New research released by a global human resources firm claims that more than two million of us hate our jobs.

The research, done by Right Management, was conducted among 857 redundancy candidates, finding that one out of five working Australians surveyed decided to change job function or industry out of a personal desire, rather than necessity.

The survey participants’ attitudes were measured twice in five-year period, first at their old job and then at the position they transitioned into, revealing a higher than average increase in engagement levels.

But those who were forced to change jobs saw no significant change in their level of engagement.

Principal consultant Ian Till told that the research found that given the right opportunity and market conditions, at least one in five people would change jobs.

“The implication of this research is that approximately one in five people are in the wrong job, which can have significant impact on their engagement with their role, their peers and their organisation,” he said.

“Career transition provides the opportunity for individuals to analyse their current professional position, and re-evaluate their goals and aspirations.”

Mr Till said low engagement among employees is costing Australian companies $6 billion in annual revenue and that, by moving workers who are in the wrong role to a position they want to be in, annual revenue could be boosted by 0.7 per cent.

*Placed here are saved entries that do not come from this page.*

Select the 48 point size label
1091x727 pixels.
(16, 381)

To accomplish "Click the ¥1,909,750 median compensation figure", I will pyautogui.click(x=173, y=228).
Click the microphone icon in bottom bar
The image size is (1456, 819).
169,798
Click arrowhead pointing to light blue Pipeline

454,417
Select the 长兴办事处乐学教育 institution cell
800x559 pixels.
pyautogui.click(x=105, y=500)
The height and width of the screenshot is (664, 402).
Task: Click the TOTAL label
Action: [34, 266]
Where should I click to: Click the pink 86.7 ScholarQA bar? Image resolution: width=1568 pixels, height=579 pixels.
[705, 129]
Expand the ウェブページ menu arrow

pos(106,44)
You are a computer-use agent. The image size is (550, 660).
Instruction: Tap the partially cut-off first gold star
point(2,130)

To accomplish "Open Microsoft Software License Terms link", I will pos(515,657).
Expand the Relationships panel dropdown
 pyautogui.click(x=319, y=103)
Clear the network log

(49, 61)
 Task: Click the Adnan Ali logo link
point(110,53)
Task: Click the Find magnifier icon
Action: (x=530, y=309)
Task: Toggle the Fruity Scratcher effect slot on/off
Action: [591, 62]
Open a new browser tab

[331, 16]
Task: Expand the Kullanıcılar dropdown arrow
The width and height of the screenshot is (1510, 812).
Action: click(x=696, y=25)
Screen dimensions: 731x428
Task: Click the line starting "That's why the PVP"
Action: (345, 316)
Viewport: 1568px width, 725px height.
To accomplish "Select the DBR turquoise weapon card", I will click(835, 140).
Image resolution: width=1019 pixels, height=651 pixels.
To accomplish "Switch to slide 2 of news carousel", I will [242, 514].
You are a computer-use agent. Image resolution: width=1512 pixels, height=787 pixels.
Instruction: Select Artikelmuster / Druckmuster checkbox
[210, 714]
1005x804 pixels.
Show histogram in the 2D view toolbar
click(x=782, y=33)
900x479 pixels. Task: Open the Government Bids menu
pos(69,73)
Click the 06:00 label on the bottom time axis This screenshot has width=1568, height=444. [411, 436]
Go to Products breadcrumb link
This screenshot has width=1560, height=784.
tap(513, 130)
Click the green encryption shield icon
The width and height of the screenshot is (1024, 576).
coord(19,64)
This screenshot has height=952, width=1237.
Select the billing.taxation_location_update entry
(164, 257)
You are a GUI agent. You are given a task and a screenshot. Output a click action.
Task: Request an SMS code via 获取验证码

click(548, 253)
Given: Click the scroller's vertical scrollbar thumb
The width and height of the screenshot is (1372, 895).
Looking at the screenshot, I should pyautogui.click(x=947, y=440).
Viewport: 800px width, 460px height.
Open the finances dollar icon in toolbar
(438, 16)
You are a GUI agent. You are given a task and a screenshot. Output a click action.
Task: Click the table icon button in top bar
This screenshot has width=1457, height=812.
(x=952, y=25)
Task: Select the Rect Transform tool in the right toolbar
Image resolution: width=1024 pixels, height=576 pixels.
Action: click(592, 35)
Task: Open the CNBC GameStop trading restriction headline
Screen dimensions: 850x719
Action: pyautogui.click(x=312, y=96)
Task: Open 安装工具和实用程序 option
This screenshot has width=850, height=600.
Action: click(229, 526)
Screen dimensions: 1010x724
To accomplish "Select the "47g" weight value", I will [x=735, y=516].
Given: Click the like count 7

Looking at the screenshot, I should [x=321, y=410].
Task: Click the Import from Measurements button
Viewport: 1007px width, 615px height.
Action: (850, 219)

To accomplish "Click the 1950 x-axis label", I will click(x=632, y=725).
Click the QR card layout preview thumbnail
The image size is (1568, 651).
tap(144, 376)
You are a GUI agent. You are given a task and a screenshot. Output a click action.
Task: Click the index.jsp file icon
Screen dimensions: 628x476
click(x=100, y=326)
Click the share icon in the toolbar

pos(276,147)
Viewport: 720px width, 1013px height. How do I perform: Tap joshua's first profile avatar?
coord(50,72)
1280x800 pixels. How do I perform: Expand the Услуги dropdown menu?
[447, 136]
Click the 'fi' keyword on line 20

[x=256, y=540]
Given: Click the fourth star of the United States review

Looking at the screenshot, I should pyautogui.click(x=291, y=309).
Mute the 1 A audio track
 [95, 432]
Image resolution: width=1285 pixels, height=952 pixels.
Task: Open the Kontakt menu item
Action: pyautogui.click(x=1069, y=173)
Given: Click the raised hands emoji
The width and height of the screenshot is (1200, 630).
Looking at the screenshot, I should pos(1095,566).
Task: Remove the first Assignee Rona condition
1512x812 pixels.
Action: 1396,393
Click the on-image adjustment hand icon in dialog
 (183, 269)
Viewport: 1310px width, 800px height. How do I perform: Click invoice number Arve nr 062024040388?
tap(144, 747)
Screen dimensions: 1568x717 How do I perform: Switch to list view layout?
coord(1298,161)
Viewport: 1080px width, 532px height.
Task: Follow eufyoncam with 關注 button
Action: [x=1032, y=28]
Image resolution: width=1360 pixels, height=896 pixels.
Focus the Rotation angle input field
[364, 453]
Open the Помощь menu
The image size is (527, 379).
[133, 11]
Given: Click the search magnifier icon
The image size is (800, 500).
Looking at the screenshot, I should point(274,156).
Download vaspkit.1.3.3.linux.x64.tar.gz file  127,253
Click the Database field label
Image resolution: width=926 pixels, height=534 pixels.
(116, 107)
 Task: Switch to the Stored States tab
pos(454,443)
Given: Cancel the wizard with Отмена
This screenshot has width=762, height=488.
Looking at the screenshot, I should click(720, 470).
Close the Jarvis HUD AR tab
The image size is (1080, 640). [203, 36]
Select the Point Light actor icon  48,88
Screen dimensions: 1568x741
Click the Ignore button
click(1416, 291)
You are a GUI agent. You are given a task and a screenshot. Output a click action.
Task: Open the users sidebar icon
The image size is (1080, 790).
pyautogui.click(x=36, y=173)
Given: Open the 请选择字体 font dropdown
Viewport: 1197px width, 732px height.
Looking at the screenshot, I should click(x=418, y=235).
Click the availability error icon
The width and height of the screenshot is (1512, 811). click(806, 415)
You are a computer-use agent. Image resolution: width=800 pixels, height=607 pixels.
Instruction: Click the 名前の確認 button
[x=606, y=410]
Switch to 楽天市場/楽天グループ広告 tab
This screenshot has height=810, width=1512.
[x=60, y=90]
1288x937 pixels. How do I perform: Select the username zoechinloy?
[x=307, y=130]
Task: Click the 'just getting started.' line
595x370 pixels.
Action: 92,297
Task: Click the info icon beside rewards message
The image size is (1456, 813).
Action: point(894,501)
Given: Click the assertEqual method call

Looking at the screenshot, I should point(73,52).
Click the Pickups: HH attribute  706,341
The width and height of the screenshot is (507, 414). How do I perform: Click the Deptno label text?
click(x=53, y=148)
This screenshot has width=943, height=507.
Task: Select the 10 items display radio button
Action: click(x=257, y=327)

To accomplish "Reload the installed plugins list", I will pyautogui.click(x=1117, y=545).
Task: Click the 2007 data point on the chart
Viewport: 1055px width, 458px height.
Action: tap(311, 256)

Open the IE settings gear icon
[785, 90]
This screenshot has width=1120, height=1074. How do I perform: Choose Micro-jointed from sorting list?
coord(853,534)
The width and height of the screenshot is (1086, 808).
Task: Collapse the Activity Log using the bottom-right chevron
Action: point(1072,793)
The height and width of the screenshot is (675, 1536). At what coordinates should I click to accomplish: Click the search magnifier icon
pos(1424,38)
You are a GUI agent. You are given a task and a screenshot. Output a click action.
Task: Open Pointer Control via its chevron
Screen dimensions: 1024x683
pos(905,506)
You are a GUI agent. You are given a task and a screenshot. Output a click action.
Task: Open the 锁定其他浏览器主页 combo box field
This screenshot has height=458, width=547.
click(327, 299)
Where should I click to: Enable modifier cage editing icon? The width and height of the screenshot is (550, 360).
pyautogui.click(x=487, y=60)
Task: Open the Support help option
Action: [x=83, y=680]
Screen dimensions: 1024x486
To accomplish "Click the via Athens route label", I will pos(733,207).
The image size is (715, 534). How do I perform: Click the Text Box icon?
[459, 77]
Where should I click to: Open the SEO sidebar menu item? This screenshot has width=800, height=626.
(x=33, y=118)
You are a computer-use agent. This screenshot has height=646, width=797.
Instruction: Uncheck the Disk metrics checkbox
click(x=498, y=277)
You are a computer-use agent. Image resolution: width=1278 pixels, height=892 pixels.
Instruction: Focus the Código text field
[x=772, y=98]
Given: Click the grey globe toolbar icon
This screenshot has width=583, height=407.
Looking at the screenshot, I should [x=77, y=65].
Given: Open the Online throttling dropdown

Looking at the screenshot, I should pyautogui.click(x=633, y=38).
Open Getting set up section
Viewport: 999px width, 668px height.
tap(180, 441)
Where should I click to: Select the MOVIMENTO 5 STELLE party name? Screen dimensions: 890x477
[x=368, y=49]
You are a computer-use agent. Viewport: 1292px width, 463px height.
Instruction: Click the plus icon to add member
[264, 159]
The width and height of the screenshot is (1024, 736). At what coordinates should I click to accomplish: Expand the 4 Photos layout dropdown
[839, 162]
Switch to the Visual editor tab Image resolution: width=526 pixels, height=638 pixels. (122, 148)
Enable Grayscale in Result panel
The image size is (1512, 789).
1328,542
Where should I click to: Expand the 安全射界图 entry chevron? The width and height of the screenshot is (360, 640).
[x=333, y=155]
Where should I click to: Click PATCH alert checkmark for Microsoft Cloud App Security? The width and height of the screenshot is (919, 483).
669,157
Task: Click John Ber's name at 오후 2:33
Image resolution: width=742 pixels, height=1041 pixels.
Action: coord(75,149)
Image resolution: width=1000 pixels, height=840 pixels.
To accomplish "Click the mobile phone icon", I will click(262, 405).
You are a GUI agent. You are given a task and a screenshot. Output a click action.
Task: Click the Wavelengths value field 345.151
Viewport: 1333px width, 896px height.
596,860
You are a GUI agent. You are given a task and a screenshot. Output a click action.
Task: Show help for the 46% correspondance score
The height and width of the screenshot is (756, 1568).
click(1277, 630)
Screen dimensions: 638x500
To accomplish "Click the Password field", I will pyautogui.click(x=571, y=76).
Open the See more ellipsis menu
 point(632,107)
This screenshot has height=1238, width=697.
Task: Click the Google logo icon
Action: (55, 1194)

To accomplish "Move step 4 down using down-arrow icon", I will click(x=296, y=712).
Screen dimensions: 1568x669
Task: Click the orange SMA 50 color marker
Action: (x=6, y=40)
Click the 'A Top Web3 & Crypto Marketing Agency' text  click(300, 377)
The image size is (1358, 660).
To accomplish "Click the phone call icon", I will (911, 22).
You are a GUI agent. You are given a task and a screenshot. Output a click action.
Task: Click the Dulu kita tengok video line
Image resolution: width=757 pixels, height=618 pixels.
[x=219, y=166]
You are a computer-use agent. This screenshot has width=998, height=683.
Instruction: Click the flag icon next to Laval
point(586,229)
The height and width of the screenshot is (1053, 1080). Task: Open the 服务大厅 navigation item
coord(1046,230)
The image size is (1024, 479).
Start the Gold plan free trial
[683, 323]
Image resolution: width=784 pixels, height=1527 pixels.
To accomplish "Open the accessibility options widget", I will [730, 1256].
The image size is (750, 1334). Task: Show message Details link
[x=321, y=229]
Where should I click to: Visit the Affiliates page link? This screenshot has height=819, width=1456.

“The cost of low employee engagement levels is significant, resulting in lower customer satisfaction and lost revenue to the business,” he said.

As a result of the findings, researchers suggest companies should make career transition programs available, to give employees the opportunity to reassess their careers.

“The unfortunate reality is that many people are socialised into functional silos or job roles for the wrong reasons,” Mr Till said.

“Hiring the person who can do the job, but doesn’t really want to, is worse than hiring the person who may not tick all the boxes but has the passion and willingness to learn.”

Do you think your workplace should have a career transition program?